## Directive
Turn the lines from the one containing "Given: Click Mandag's" to the one containing "Looking at the", both included, into a numbered list with blank lines omitted. Leave the pictures out of your answer.

## Items
☆ ☆ ☆ ☆

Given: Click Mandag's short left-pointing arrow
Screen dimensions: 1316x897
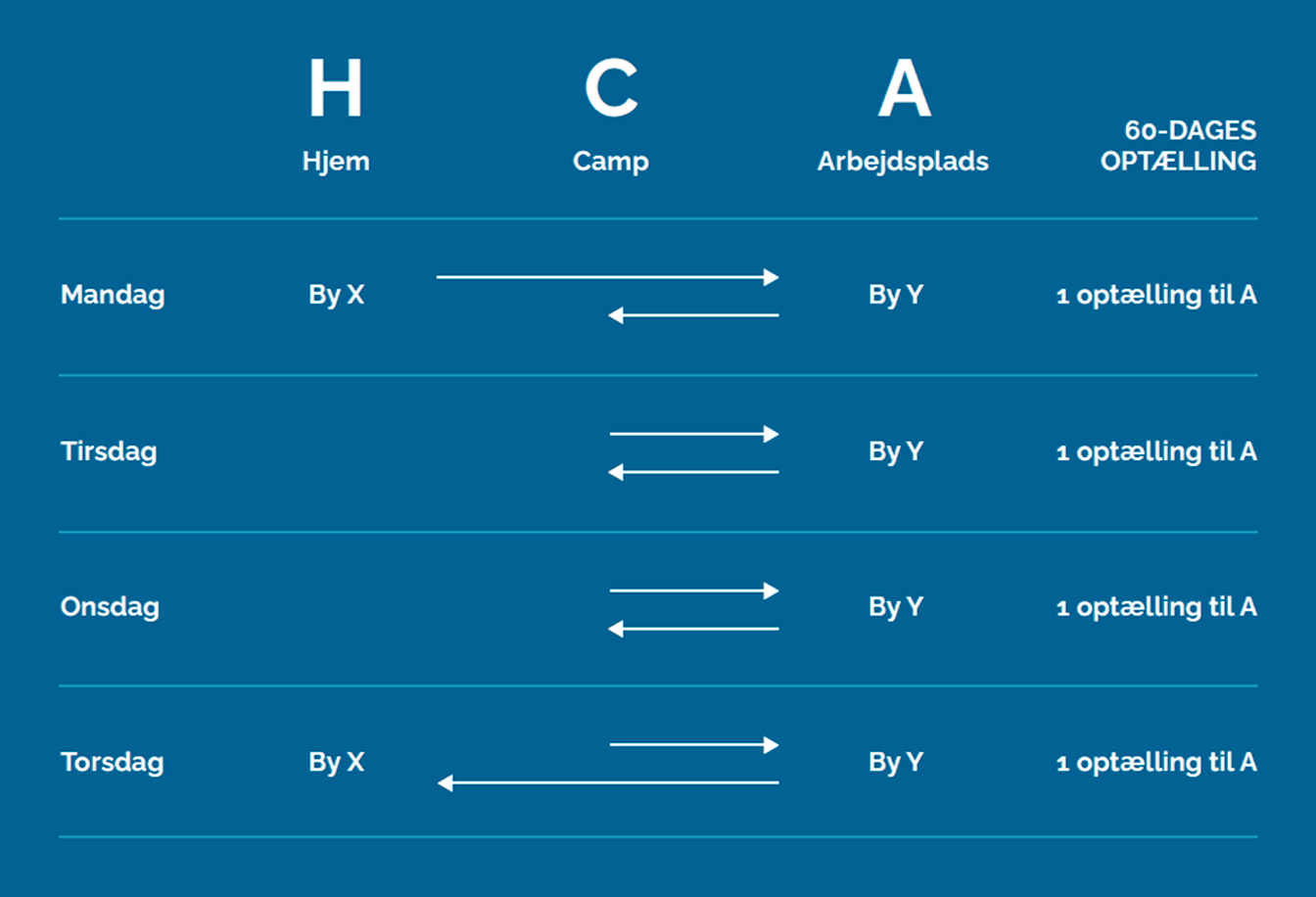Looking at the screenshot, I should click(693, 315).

☆ ☆ ☆ ☆

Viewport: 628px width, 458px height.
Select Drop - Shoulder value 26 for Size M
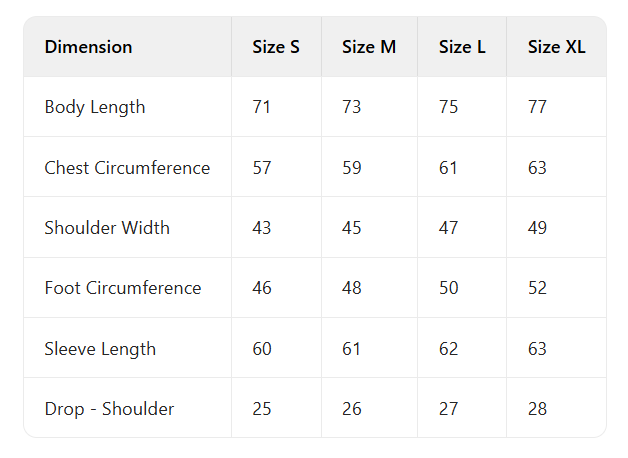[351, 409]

☆ ☆ ☆ ☆

## Full solution
1. Given: Click Mandag's short left-pointing arrow
2. Screen dimensions: 1316x897
3. Looking at the screenshot, I should click(693, 315).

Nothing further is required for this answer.